What is being asked ▸ Below are some records; find each line that carries the word "computer" and copy it.

Information shown ▸

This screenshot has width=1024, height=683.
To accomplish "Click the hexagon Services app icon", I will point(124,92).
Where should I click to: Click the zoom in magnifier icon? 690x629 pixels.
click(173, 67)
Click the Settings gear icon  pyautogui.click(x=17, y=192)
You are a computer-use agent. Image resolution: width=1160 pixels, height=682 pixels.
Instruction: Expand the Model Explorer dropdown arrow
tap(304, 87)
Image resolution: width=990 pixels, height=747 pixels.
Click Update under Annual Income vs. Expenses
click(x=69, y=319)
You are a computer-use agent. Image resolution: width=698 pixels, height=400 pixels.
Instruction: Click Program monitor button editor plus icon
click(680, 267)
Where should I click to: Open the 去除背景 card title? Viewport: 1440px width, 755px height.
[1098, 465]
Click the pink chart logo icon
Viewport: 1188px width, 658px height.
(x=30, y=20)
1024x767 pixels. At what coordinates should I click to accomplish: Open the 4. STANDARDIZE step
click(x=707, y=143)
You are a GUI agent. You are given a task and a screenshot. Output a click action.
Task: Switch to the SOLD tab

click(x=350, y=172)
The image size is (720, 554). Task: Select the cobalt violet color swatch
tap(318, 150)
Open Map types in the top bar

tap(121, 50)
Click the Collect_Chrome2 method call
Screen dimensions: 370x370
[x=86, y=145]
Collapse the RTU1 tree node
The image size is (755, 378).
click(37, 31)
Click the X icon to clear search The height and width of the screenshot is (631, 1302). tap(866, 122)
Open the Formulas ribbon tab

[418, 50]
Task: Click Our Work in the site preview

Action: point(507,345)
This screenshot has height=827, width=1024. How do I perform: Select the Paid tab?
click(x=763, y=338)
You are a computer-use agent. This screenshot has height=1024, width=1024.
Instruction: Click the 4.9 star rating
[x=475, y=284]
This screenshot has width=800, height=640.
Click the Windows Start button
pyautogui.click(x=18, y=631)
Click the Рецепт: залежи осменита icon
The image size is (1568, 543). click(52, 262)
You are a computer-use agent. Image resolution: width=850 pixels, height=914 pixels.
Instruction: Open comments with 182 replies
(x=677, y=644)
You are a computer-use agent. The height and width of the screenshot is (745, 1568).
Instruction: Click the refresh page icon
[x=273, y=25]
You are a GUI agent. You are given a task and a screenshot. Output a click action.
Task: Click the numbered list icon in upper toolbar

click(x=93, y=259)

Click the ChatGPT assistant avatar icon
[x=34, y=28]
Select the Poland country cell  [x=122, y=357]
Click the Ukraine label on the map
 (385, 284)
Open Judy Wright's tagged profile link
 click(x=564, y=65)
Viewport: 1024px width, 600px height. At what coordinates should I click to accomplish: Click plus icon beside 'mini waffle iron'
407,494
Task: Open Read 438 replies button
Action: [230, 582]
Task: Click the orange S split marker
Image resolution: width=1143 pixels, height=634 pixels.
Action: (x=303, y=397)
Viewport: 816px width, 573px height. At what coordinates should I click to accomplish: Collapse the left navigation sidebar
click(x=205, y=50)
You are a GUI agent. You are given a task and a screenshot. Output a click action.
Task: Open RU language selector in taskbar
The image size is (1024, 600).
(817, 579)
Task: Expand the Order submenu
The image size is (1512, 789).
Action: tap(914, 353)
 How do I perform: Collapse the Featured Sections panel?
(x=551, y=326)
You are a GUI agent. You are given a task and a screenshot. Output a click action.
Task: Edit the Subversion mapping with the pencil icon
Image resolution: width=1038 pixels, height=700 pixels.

Output ▸
You are a computer-use agent. Image resolution: width=1160 pixels, height=682 pixels.
You are a computer-use agent. Image resolution: width=698 pixels, height=400 pixels.
You are a computer-use agent. This screenshot has height=1024, width=1024.
You are a computer-use agent. Image resolution: width=850 pixels, height=914 pixels.
You are a computer-use agent. The height and width of the screenshot is (745, 1568).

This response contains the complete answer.